__Description of the task__. Print the following material exactly as it appears, line for line.

__Entries supplied__.
- - -

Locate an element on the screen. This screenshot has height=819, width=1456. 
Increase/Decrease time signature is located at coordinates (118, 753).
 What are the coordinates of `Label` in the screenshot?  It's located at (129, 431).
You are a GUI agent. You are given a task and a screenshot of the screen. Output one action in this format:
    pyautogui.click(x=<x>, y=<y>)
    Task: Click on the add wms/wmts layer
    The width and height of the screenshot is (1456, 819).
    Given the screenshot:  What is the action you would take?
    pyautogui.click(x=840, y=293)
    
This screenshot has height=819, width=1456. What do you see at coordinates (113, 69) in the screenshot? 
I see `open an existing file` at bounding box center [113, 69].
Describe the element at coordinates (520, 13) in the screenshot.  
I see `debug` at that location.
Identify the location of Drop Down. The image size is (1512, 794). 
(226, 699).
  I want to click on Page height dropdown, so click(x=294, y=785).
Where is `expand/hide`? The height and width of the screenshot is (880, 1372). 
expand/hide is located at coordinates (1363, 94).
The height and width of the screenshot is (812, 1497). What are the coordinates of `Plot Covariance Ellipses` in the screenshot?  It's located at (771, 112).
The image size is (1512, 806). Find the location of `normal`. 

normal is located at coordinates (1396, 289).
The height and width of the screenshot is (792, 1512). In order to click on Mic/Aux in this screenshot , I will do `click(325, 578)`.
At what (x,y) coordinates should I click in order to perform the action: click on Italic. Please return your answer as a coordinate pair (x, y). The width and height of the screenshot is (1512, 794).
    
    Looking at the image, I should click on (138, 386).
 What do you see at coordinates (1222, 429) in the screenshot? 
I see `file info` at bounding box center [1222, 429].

- - -

__Solution for this problem__.
Locate an element on the screen. This screenshot has height=819, width=1456. 
Increase/Decrease time signature is located at coordinates (118, 753).
 What are the coordinates of `Label` in the screenshot?  It's located at (129, 431).
You are a GUI agent. You are given a task and a screenshot of the screen. Output one action in this format:
    pyautogui.click(x=<x>, y=<y>)
    Task: Click on the add wms/wmts layer
    The width and height of the screenshot is (1456, 819).
    Given the screenshot:  What is the action you would take?
    pyautogui.click(x=840, y=293)
    
This screenshot has height=819, width=1456. What do you see at coordinates (113, 69) in the screenshot? 
I see `open an existing file` at bounding box center [113, 69].
Describe the element at coordinates (520, 13) in the screenshot.  
I see `debug` at that location.
Identify the location of Drop Down. The image size is (1512, 794). 
(226, 699).
  I want to click on Page height dropdown, so click(x=294, y=785).
Where is `expand/hide`? The height and width of the screenshot is (880, 1372). 
expand/hide is located at coordinates (1363, 94).
The height and width of the screenshot is (812, 1497). What are the coordinates of `Plot Covariance Ellipses` in the screenshot?  It's located at (771, 112).
The image size is (1512, 806). Find the location of `normal`. 

normal is located at coordinates (1396, 289).
The height and width of the screenshot is (792, 1512). In order to click on Mic/Aux in this screenshot , I will do `click(325, 578)`.
At what (x,y) coordinates should I click in order to perform the action: click on Italic. Please return your answer as a coordinate pair (x, y). The width and height of the screenshot is (1512, 794).
    
    Looking at the image, I should click on (138, 386).
 What do you see at coordinates (1222, 429) in the screenshot? 
I see `file info` at bounding box center [1222, 429].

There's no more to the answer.